== SOURCE DATA ==
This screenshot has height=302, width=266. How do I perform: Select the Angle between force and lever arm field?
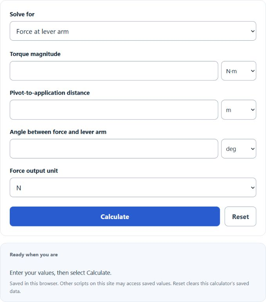(114, 149)
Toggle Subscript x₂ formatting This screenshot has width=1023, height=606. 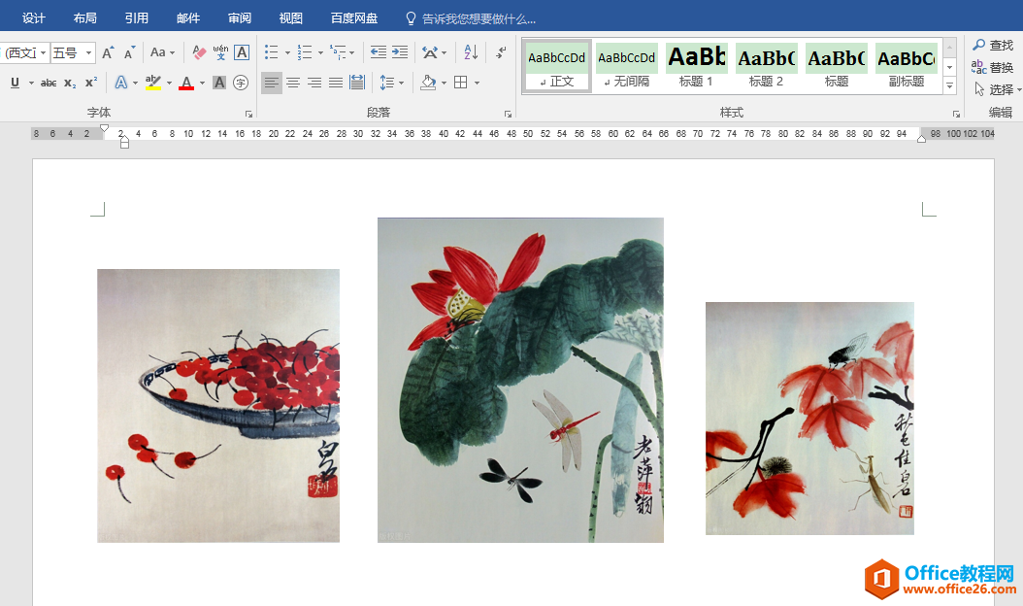pos(70,83)
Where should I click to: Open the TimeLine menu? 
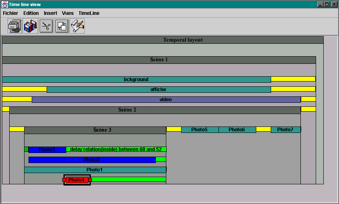tap(89, 13)
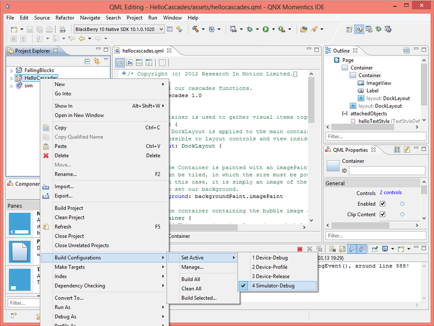Select 1 Device-Debug build configuration
This screenshot has height=326, width=434.
270,257
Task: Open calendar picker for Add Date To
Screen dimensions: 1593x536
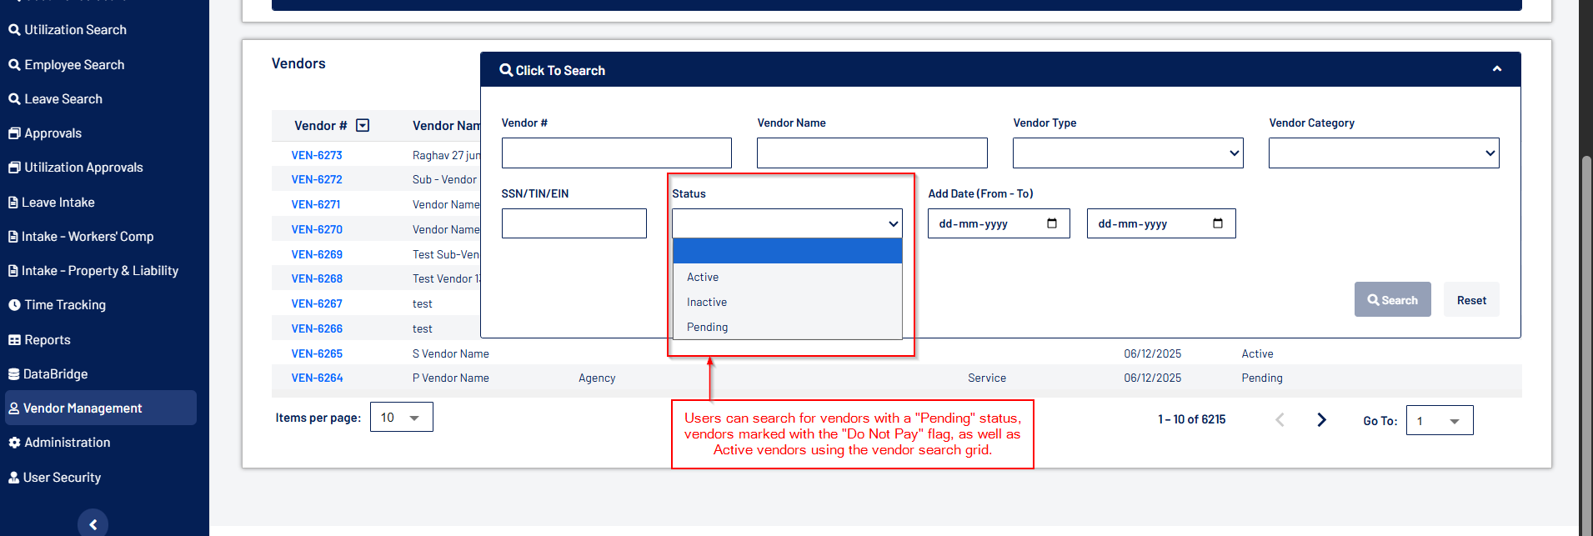Action: [1217, 223]
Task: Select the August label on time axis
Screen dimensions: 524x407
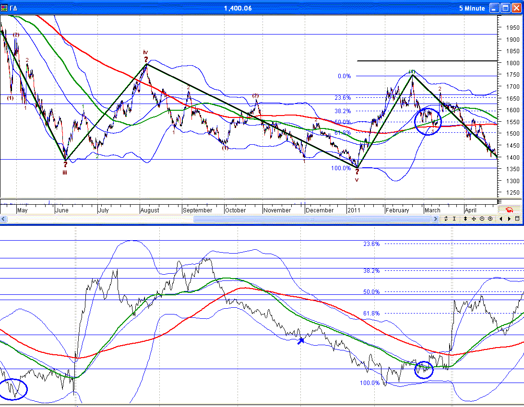Action: [x=150, y=210]
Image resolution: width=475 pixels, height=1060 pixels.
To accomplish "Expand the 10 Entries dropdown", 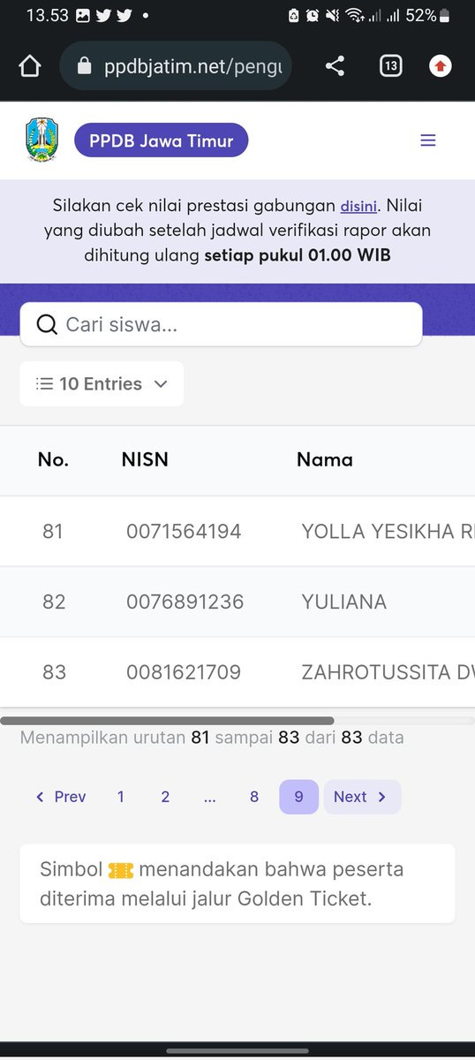I will (102, 384).

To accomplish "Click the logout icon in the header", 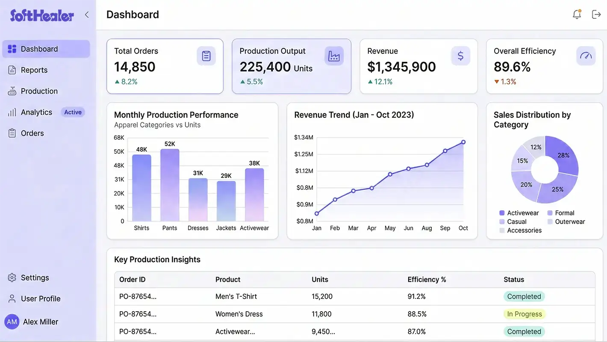I will [x=596, y=14].
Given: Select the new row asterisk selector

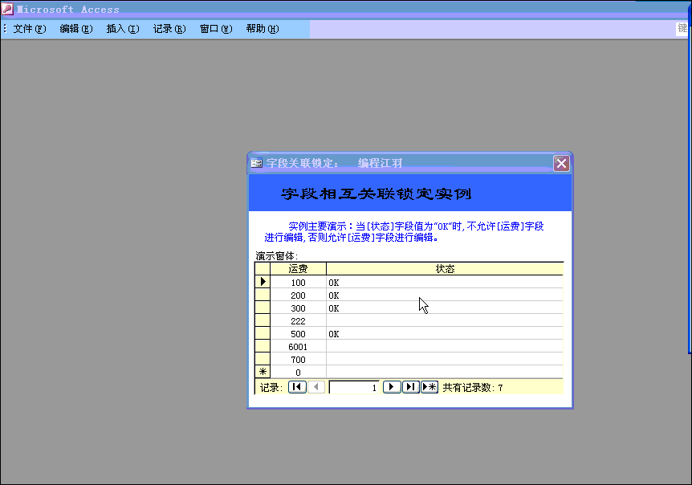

== ACTIVITY ==
Tally the lines in the records that hold the word "Task", and state only the resulting number.

== ANSWER TO THE EXERCISE ==
2